When I’m not writing, or reading, or walking, or being with friends and family, I like to bake. Recently I was trying out new recipes for muffins and scones. At the same time, I was finishing a final, final edit of my new novel “The Shadows on the Grass,” and it has occurred to me that there are definite similarities between baking and writing. 


To write a novel you need a story and just, as a novel is targeted for a specific group, so is cake. Will it be for a children’s party, brunch, an intimate tea for two? Must it be vegan, dairy, or wheat free? Can it sit for hours in the oven, or must it be whisked up quickly for unexpected guests? Will it entail elaborate icing, or be packed into a lunch box?


A novel will not only have a narrative, there will also be a theme. Just as cake might be chocolate, or lemon drizzle, a rich Dundee, or a light as air sponge, the book might be about grief, or love, or what happens when society, as we know it comes to an end. 

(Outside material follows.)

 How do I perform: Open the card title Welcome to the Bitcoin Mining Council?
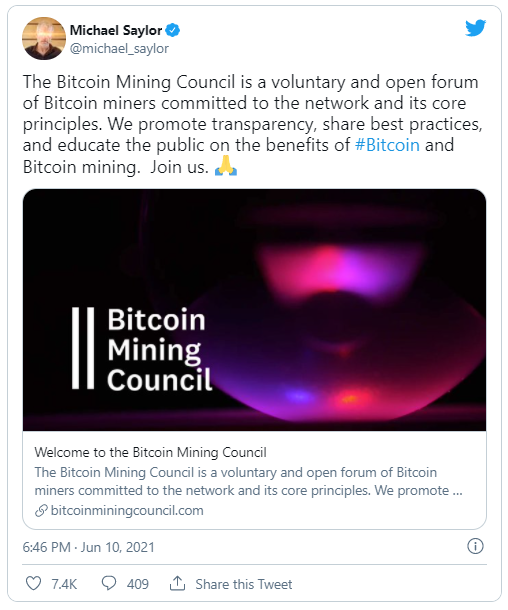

Once story and theme are established, then comes the planning, or to continue with the cake analogy, the recipe.
There are books on how to construct a fail-safe best seller. Words of wisdom about structure and key scenes. It is, apparently, possible using a template to write a book in a fortnight. I’ve never tried, but I do have to plan my novels fairly rigorously. Not only do I have the overriding story arc, but I also write down what happens in each chapter.
This is not sacrosanct. As the work progresses things change, as indeed a recipe is modified over time. My scones now have twice the amount of sultanas than the recipe says because that is how we like them.

Scone with jam and cream 
Once you have the recipe, then mix the ingredients. Or to put it another way, sit down and write. Mixing, before the invention of electric whisks and mixers was hard work. Even with the help of kitchen gadgets things are not always straightforward. Especially when it comes to my bête-noir, ganache. My sister and I once spent a whole evening, this is no exaggeration, beating melted chocolate and double cream, over a bowl of ice cubes, in a desperate effort to get the icing to set.
Next comes the baking. This can be nerve wracking. So much can go wrong, especially at a first attempt. Oven temperatures can vary and what should take an hour can go on and on and on, with endless jabbing of wobbly cake with a skewer.
Rhubarb and custard cake that took hours to cook. 
Books bake too. They either come together successfully, or they have to be tweaked, or even sometimes discarded and started all over again. Even when all goes smoothly, the final outcome is never totally guaranteed. Cakes fail to rise, books fail to take off. What the writer thinks is their best work, is not appreciated by their readers.
Or, like the best of cakes, they can be enjoyed by everyone who tries them.

Comments

Wendy H. Jones said…
I love this analogy, and you are so right. Why has this never been said before. Thanks for sharing
At first glance, I thought that was a real cat waiting to pounce... love the cakes!
Jane said…
And now I'm drooling...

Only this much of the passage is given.